As many of you already know, and some have followed intensely throughout the week, Indymac Bancorp, headquartered out of Pasadena, CA fail yesterday evening and was received into the arms of the FDIC. There were approximately 1 billion in uninsured deposits, held by 10,000 customers. They will get approximately half back over the weekend, through an advance dividend. The FDIC is working hard to make sure insured deposits are mediated in a timely manner so customers have access to funds immediately.

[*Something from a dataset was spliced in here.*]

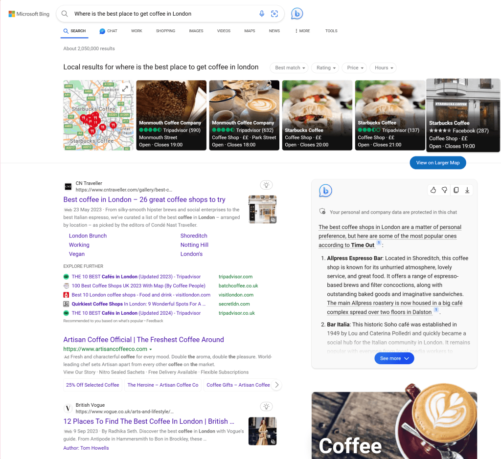This screenshot has width=501, height=459.
Task: Switch to the MAPS tab
Action: pyautogui.click(x=250, y=31)
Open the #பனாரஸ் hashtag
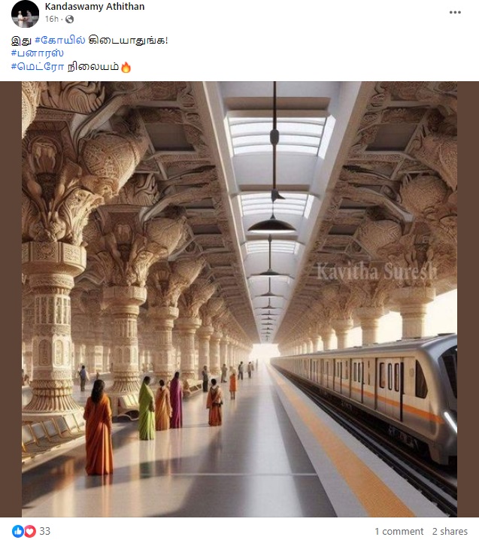This screenshot has width=479, height=540. [x=37, y=53]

First, Bear Sterns fails. That didn't affect the day to day activities of, say pulling money out of your ATM card. Now, Indymac fails due to the asinine loans they piled on top. Interestingly enough, Indymac was starting by the same man who founded Countrywide, Angelo Mozilo...the apple doesn't fall to far from the tree now, does it?

But seriously, what next?

I'm sure you've seen the rumours that Fannie Mae and Freddie Mac are insolvent (according to a Fed president's comments a few days ago). Of course, current regulators were quick to counteract these comments, but didn't Democrat Schumer out of New York say that he was 'concerned' about Indymac potentially failing due to their extremely poor lending standards? And, he was dead on target. But, after these comments, fed regulators were quick to tell the democrat to mind his own business, and basically quit trying to warn the public ahead of time.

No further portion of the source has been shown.